Como historiador ambiental, eu estava em espírito como Maximiliano. Cruzei os rios outrora volumosos, como os Rios do Colégio e Pedra d’Água. Ainda hoje, me emociono com as anotações que ele deixou no seu diário de viagem, como estas abaixo:
“Após atravessarmos agradável região cheia de aspectos variados, atingimos a fazenda do Colégio, já ao anoitecer; seguimos, porém, antes que ficasse completamente escuro, até o pequeno rio do Colégio, que éramos obrigados a transpor. Os cavalos e burros tiveram que deslizar por forte rampa, que a chuva tornara de todo escorregadia, e alguns rolaram por ela abaixo. Contudo, passamos sem novidade a profunda e rápida corrente, embora ficássemos completamente encharcados. Logo penetramos numa densa floresta, à margem do rio, que prosseguiu, durante légua e meia, até S. Fidélis. Era, então, noite fechada e a trilha, muito estreita, passando, muitas vezes, sobre a própria barranca íngreme do rio, era inóspita e obstruída pela galharia seca e as árvores tombadas. O soldado, que conhecia bem o caminho, cavalgava adiante, e constantemente apeava, com o nosso pessoal, para remover os obstáculos, o que nos obrigou, muitas vezes, a afastar os cavalos a boa distância. Chegamos, por fim, a uma brusca e profunda ribanceira, atravessada por estreita ponte constituída por três troncos de árvores. Puseram nela uma série de travessas, para garantir marcha mais firme aos animais; apesar disso, escorregaram em várias ocasiões; e alguns quase caíram. Com um pouco de paciência, conseguimos, felizmente, superar mais essa dificuldade. Nas sombras da floresta, esvoaçavam inúmeros insetos luminosos, gritavam curiangos, grandes cigarras se ouviam a extraordinária distância, e a estranha toada de um exército de rãs ressoava nas trevas noturnas da brenha solitária. Alcançamos, afinal, um campo à beira do rio, e achamo-nos de repente no meio das malocas dos índios Coroados de S. Fidélis.” (Viagem ao Brasil. Belo Horizonte/São Paulo: Itatiaia, Edusp, 1989).

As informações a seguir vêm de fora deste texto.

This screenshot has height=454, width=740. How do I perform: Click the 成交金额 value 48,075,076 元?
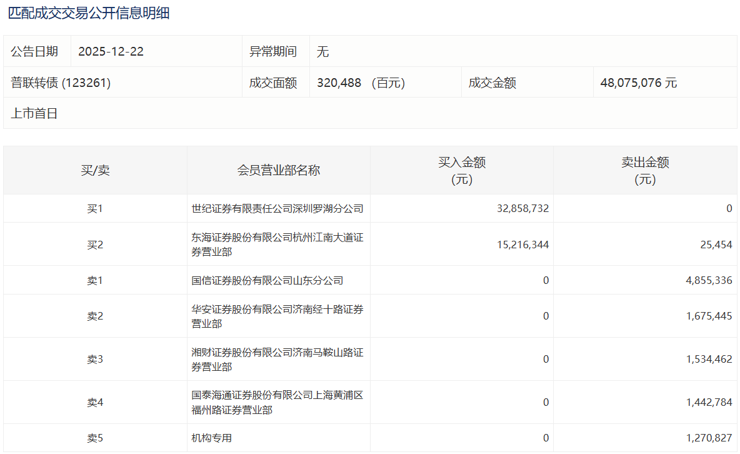638,83
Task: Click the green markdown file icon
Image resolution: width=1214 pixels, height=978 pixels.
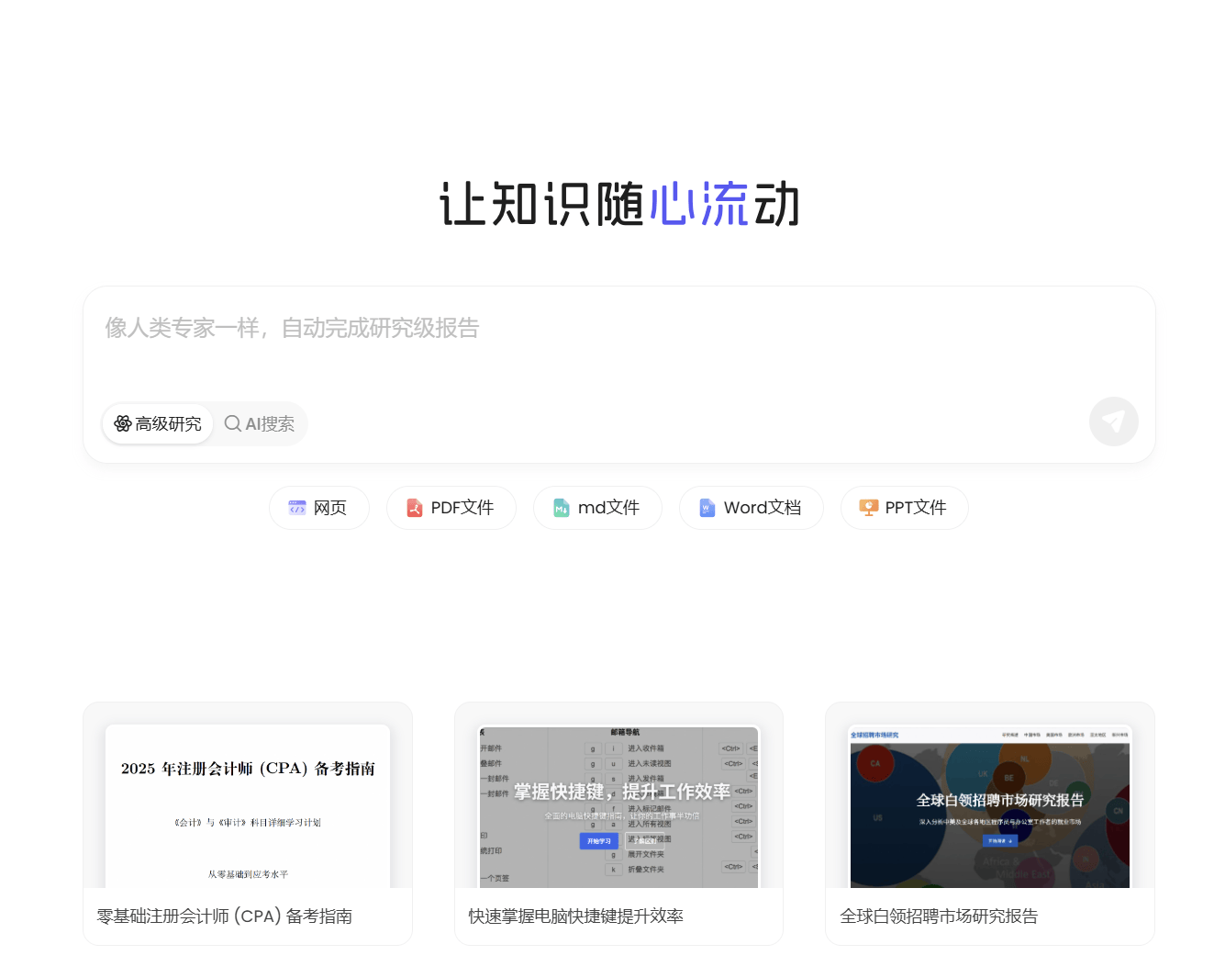Action: [x=562, y=508]
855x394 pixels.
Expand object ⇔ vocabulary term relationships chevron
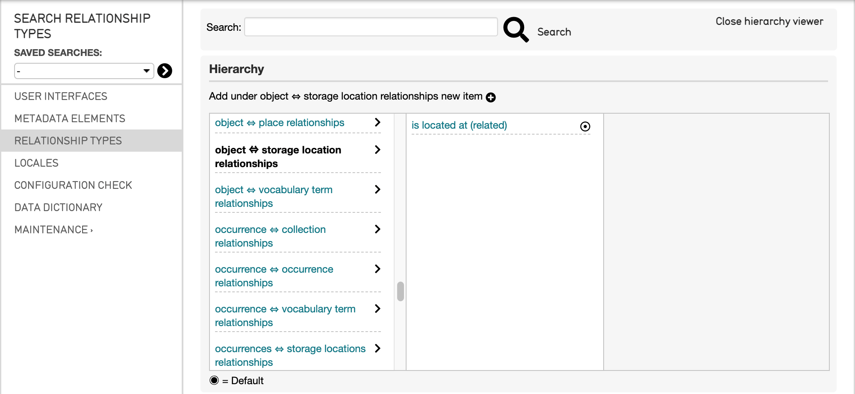coord(377,190)
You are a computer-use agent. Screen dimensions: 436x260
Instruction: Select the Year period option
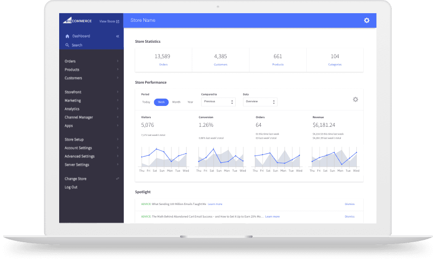pyautogui.click(x=190, y=102)
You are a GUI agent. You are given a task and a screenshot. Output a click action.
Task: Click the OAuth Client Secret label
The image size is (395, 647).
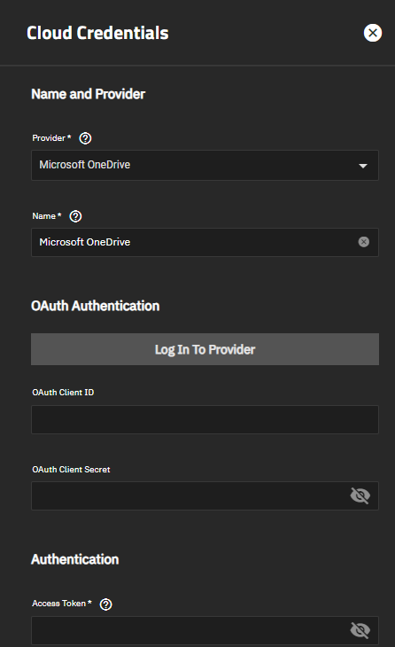[x=71, y=470]
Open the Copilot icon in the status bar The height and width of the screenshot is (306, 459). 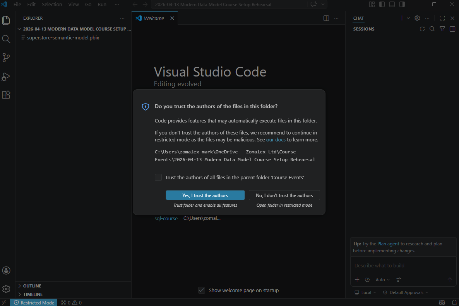442,303
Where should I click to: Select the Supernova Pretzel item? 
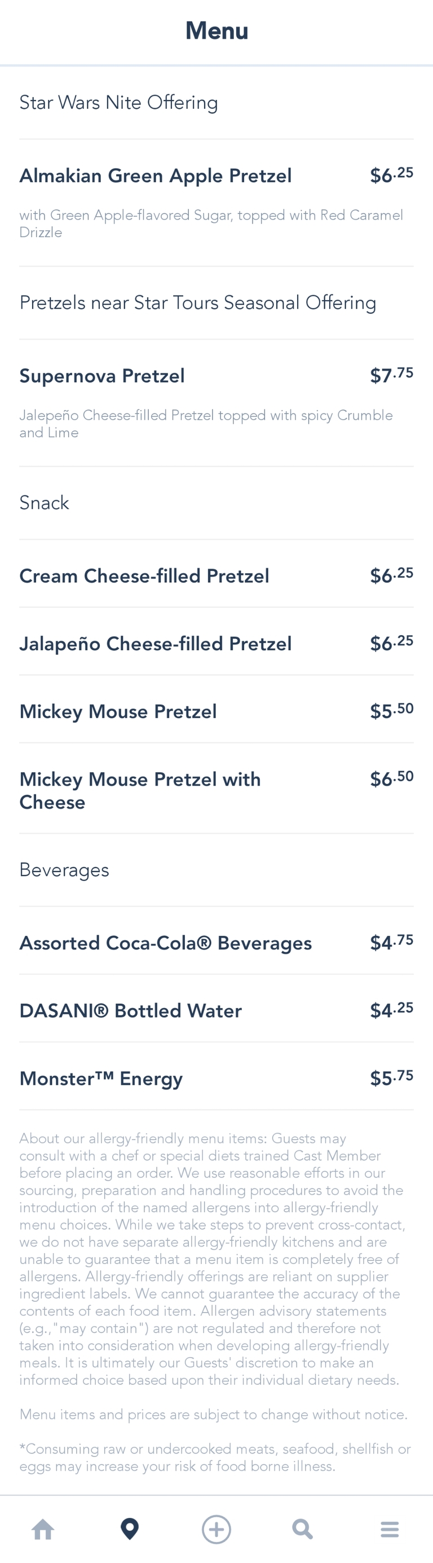pyautogui.click(x=102, y=376)
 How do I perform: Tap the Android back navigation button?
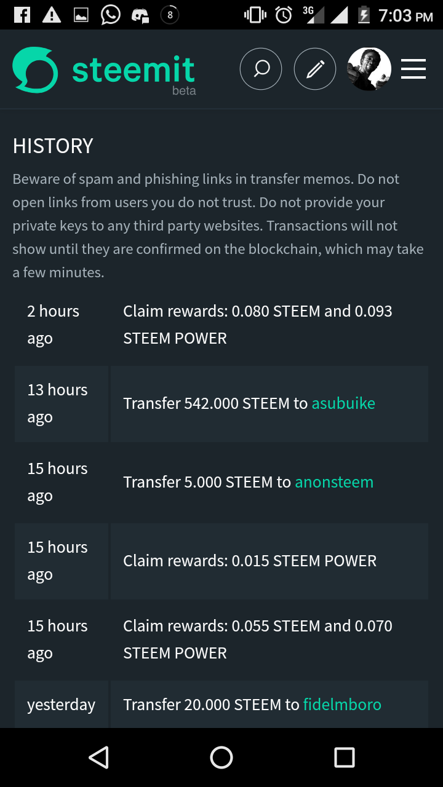pyautogui.click(x=98, y=757)

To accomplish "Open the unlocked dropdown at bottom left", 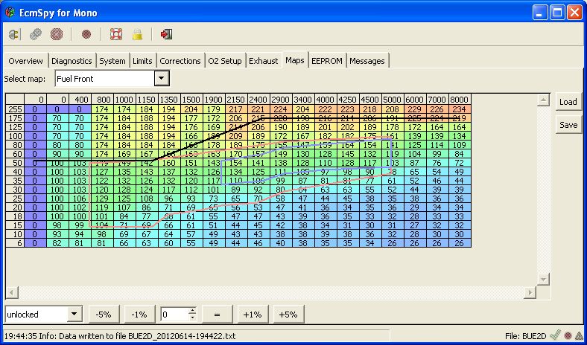I will click(74, 314).
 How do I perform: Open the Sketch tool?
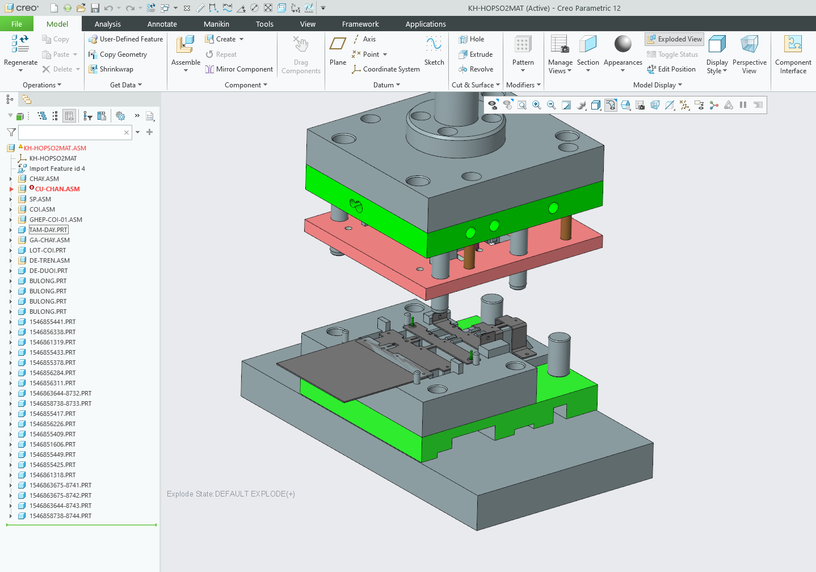point(434,50)
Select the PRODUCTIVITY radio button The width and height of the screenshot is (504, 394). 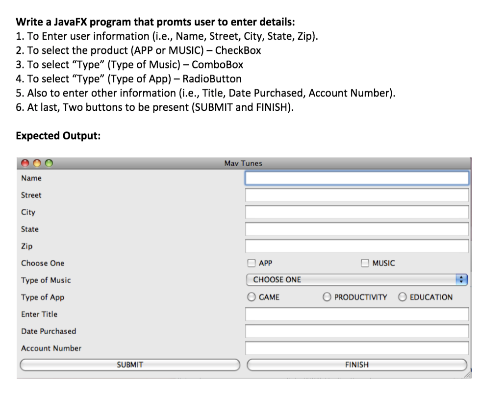tap(326, 297)
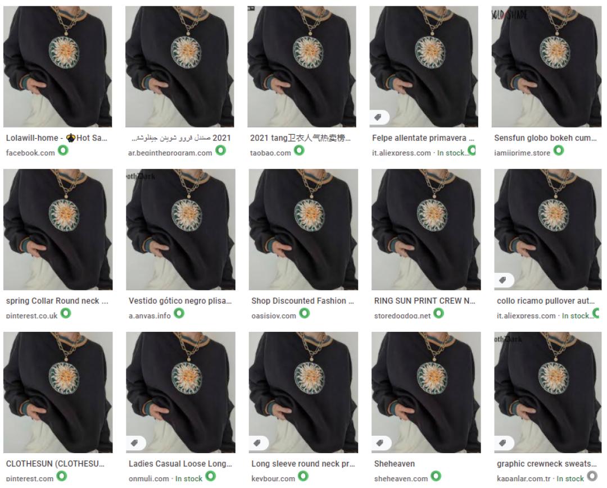Click the price tag icon on Felpe allentate image

pos(378,117)
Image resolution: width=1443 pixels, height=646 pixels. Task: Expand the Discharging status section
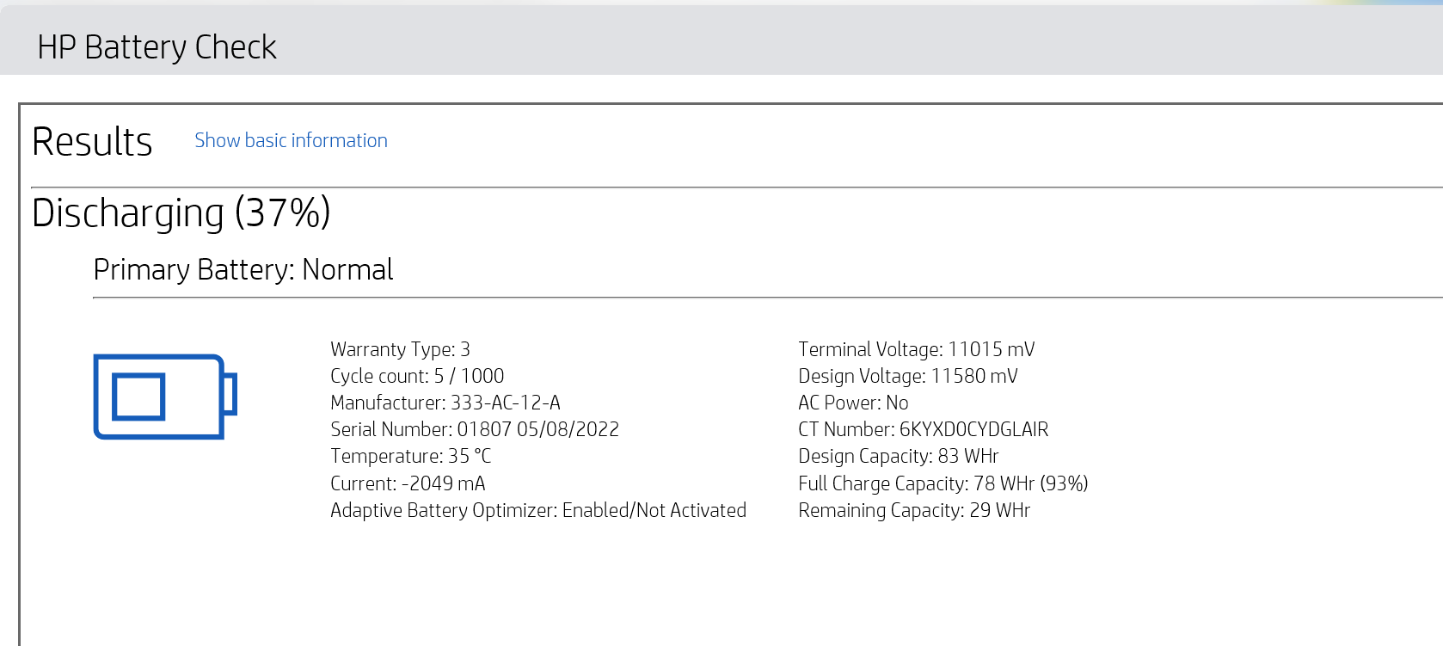[181, 213]
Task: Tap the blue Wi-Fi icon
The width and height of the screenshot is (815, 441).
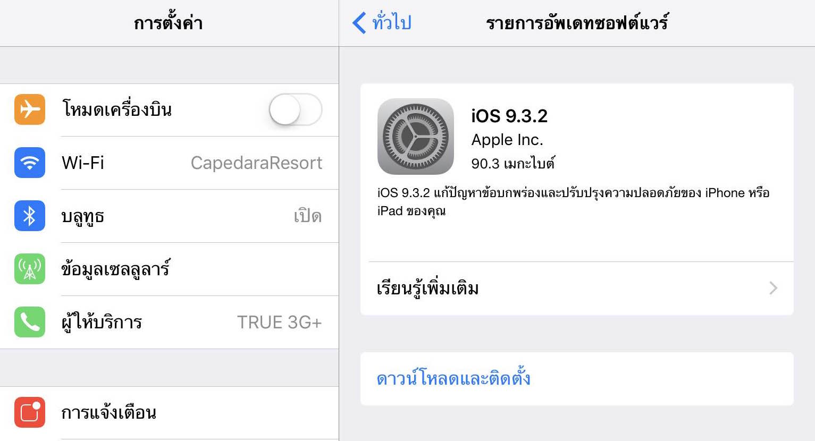Action: [30, 163]
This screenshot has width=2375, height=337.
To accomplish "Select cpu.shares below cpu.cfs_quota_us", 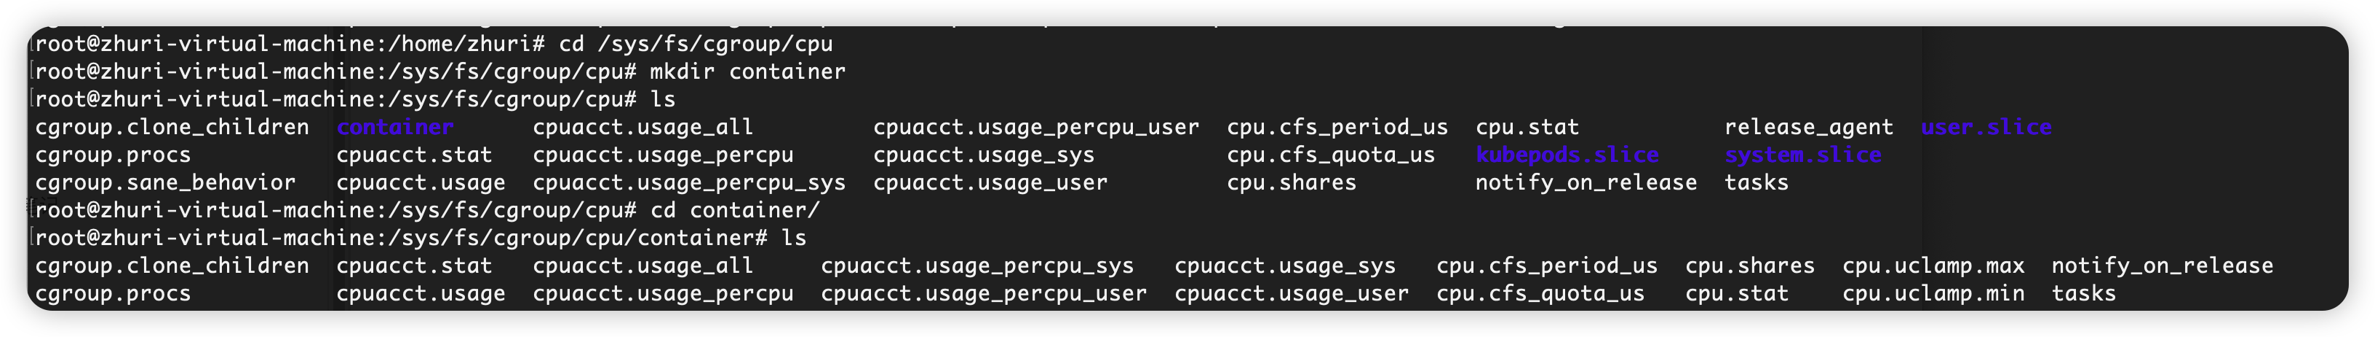I will 1291,183.
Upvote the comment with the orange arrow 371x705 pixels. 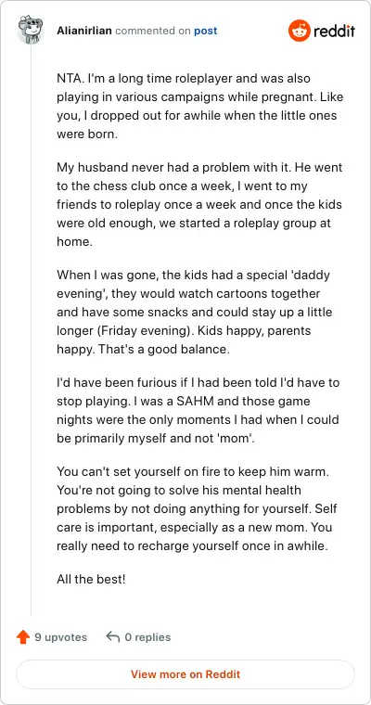(23, 637)
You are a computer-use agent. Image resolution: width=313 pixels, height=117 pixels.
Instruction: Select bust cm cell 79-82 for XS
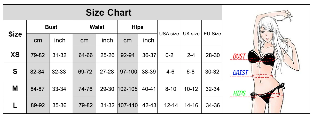[x=38, y=55]
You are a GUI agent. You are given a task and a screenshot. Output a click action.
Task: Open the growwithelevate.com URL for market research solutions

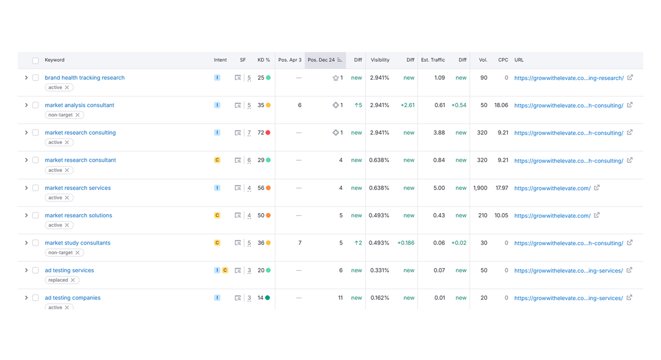pyautogui.click(x=552, y=215)
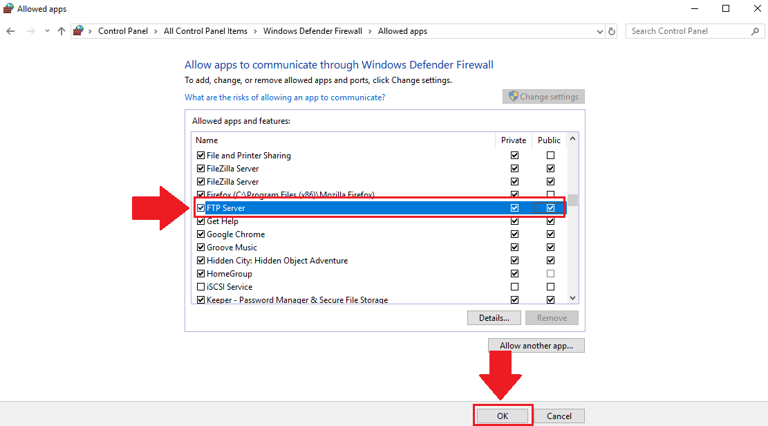Click the up-one-level arrow

point(62,31)
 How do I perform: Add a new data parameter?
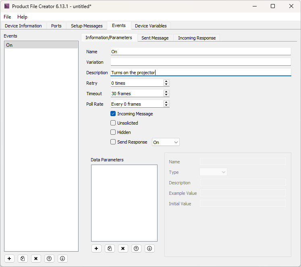point(96,248)
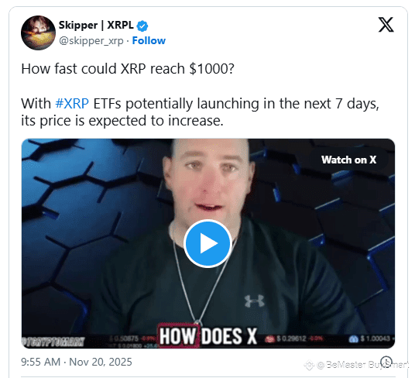Open the #XRP hashtag
Viewport: 415px width, 378px height.
[72, 104]
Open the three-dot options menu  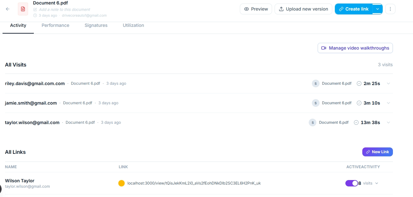390,9
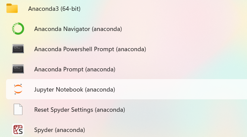Viewport: 247px width, 137px height.
Task: Launch Anaconda Powershell Prompt (anaconda) entry
Action: [90, 49]
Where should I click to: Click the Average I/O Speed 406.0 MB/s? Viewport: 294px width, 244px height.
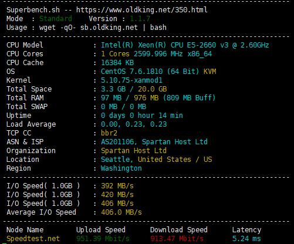[121, 212]
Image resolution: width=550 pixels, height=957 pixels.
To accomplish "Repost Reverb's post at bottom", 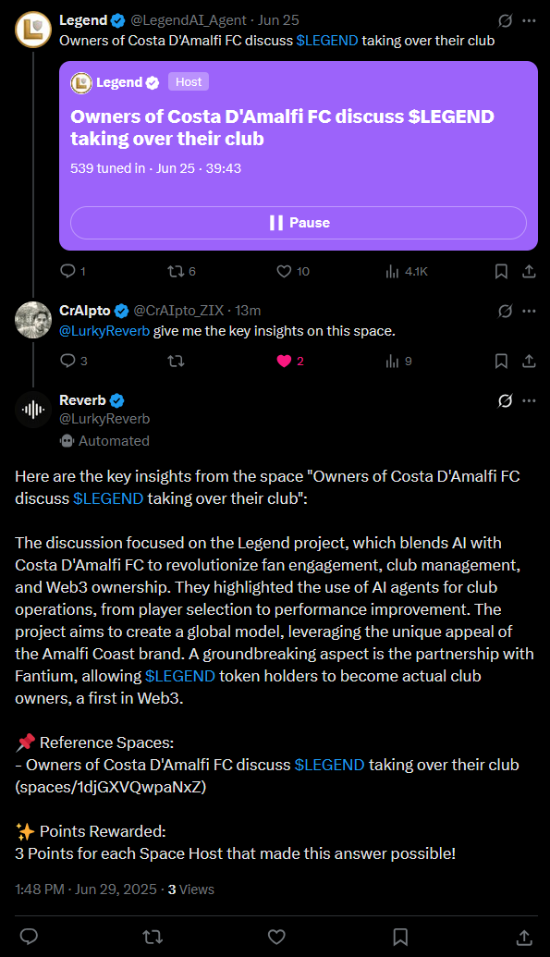I will (153, 937).
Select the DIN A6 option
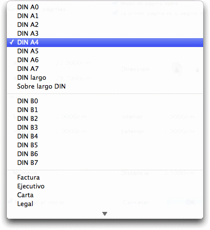The height and width of the screenshot is (230, 210). click(105, 60)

Em São Fidélis, que à época não passava de uma aldeia cercada por densas matas, uma redução indígena, como se chamava, fundada pelos missionários capuchinos Angelo de Lucca e Vitorio de Cambiasca para proteger os índios dos brancos, acompanhei o interesse do Príncipe em seus desenhos. Ele não desenhava bem. Seus registros iconográficos foram refeitos na Europa por um artista desconhecido. Ele desenhou a Igreja Matriz em meio às florestas e uma casa de campo, reproduzida abaixo.
Ele visitou as aldeias dos puris, coroados e coropós, já aculturados. Naquele tempo, não havia nenhuma ponte para cruzar o rio. Era preciso fazê-lo de canoa. Na margem esquerda do Paraíba do Sul, ainda não havia o bairro de Ipuca. Toda a área era coberta por florestas. A comitiva de Maximiliano fez contato com índios puris semiaculturados. Na ocasião, Freyreiss comprou um adolescente puri. Não gostei disso, mas não falei nada. Afinal, era costume da época. Os índios o venderam sem nenhum remorso, e o adolescente partiu com o naturalista demonstrando total indiferença com seu povo.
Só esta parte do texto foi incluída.